Her father will remarry as quickly as possible. Perhaps this marriage is born of some genuine affection, but it is also clearly born of necessity. He has a farm and five children. Farming is a partnership and he has lost his partner. As a result, five more children will come along in quick succession, the first three of them girls. This results in more responsibility for my mother (the oldest girl with six younger siblings) and even less time and attention devoted to her own needs.

Thus it is always “others.” There will be the time her little sister reveals that her heart’s desire is to take piano lessons, but is crushed when told there is no money for such extravagances. So for a year my mother will skip her school lunch several days a week and use the money to pay for those lessons herself.

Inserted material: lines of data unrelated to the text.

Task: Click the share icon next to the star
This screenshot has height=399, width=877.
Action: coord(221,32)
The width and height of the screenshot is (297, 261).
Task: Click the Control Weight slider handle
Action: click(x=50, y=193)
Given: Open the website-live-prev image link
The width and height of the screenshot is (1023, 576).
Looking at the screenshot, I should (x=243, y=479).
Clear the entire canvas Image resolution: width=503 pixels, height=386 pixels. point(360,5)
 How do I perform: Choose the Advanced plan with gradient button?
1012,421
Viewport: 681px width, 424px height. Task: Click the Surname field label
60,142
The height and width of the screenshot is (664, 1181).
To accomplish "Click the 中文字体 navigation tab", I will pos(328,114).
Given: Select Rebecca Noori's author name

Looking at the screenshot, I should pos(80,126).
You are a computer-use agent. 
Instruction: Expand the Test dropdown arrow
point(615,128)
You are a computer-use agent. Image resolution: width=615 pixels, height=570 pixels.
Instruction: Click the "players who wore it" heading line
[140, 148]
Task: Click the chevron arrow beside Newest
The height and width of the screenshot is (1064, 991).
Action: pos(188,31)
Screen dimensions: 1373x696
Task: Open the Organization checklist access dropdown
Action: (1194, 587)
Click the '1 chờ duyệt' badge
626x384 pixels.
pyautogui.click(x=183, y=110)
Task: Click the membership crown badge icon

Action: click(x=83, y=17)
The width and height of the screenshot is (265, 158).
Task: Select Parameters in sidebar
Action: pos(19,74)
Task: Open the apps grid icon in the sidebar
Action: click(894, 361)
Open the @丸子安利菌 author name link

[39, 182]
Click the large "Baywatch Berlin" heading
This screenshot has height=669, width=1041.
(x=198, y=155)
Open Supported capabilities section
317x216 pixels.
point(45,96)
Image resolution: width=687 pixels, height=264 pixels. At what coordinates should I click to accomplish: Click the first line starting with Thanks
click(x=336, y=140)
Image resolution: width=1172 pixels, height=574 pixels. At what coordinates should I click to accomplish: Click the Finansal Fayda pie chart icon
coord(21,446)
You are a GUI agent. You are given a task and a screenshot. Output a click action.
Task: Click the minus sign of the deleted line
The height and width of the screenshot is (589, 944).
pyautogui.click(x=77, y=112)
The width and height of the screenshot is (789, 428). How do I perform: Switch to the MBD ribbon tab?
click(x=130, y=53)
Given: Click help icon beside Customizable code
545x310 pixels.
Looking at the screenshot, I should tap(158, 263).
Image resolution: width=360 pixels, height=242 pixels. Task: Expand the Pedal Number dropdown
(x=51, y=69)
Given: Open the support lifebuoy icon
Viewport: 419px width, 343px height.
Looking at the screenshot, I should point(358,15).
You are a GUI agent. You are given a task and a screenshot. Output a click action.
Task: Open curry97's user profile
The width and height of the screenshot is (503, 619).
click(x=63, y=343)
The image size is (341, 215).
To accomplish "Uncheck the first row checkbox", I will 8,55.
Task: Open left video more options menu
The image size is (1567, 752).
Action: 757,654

It won’t be the last time she will know real hunger. When she seeks to follow in the footsteps of the mother she never really knew by pursuing a college education, there will be no money for that either. But she will find a way.

She will enroll at the Oklahoma College for Women in nearby Chickasha, rent a small room from a kind couple, and work nightly at the local movie theater. Some weeks, her primary source of calories will be the leftover popcorn she is allowed to bring home after work.

She will graduate, marry, and raise a family of her own. At the age of 40, with three small children and one more on the way, she will earn her Master’s degree. Her gifts to her children will be music and books and robust work ethics. But her principal endowment will be a real and enduring faith. The kind of faith that sustains in hard times.

And though it is clear the little girl can and will work her way out of poverty, it is also true that the scars of poverty never completely work themselves out of the girl. And still, ever and always, it will be “others.”

As so it is. Now in this, another stern season, she looks after her husband of 55 years as, in many ways, a cruel disease renders him by degrees a child.

So she holds his hand tightly. She won’t let go. She is responsible.